13th-14th century Talmudist

Yom Tov ben Abraham of Seville (c. 1260 – 1320; also Asevilli, Assevilli, Ashbili), commonly known by the Hebrew acronym Ritva (ריטב״א Rabbi Yom Tov ben Avraham), was a medieval rabbi and rosh yeshiva of the Yeshiva of Seville, known for his commentaries on the Talmud.

==Biography==
Asevilli was born in the city of Seville, Spain around 1260. His name, Asevilli is itself a topographic surname that identifies him as being from Seville.

He was the student of Solomon ibn Adret and Aaron ha-Levy. His works suggest that he spent some time studying in France. He spent most of his life in Zaragoza. He died between 1314 and 1328.

He was the rabbi and head of the Yeshiva of Seville in Spain.

==Writings==

His commentary on the Talmud was collected and published as a novellae entitled Chiddushei Ha-Ritva. It is one of the most frequently referred-to Talmudic commentators today. Assevilli wrote two versions of his commentary, first an extended one and then a concise one. In general only the concise version survives.
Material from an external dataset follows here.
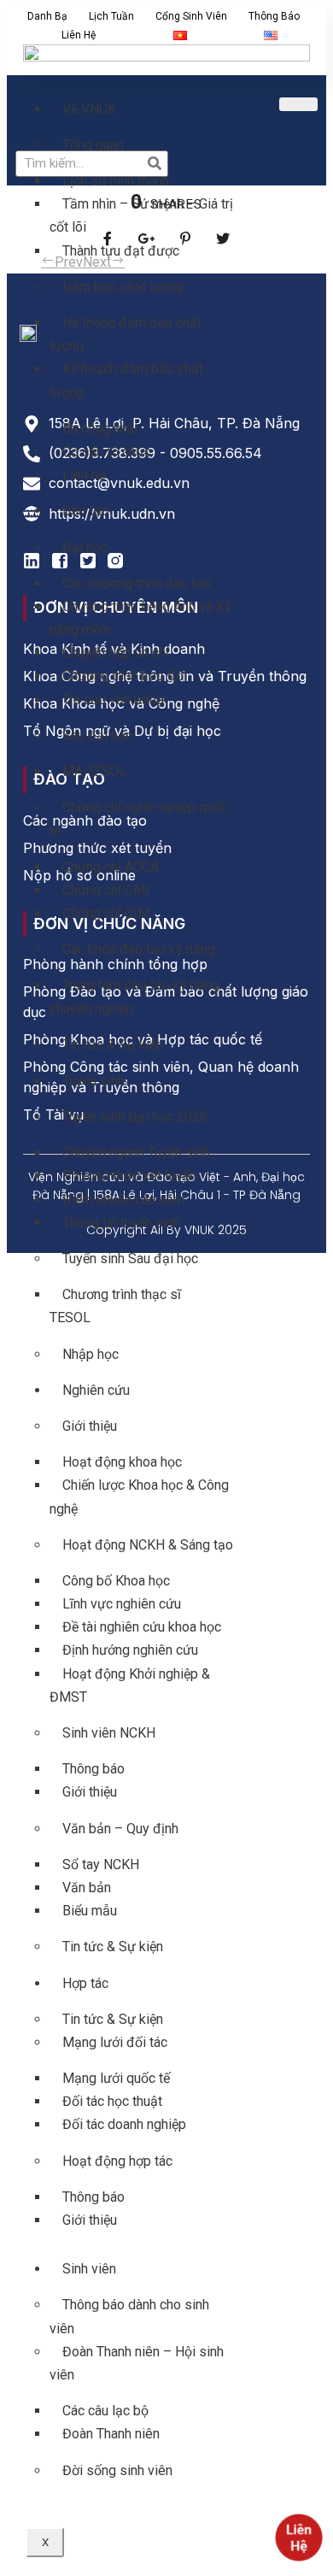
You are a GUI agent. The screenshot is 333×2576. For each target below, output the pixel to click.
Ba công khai (99, 429)
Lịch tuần (111, 16)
Controversially attributed works include:

- Berakhot: Some thought it to be the work of Assevilli's father or Bezalel Ashkenazi, however it is now assumed to be the genuine work of Assevilli himself.
- Shabbat: Nissim of Gerona's commentary was misattributed to Assevilli by the Saloniki printers, but the genuine commentary is widely available.
- Nedarim: Very controversial. See the introduction to the MhRK edition.
- Gittin: The traditionally printed commentary is now known to be the work of Crescas Vidal, with few detractors. A second commentary in manuscript has been printed by MhRK; they conclude it is genuine but some scholars disagree.
- Kiddushin: Two separate commentaries have been attributed to Assevilli, but they are both suspicious and (at minimum) include large amounts of foreign material.
- Bava Metzia: Two separate commentaries have been attributed to Assevilli. Both are extremely controversial, but both may be genuine.
- Shevu'ot: Two separate commentaries have been attributed to Assevilli, one of which is traditionally printed. Apparently only the printed one is authentic, but the original Livorno printers heavily corrupted the text to correspond to Talmudic printings.
- Niddah: Authentic through the seventh pereq, after which the printed text is the commentary of Asher ben Jehiel.

He also wrote commentaries on the writings of Isaac Alfasi and certain works of Nahmanides.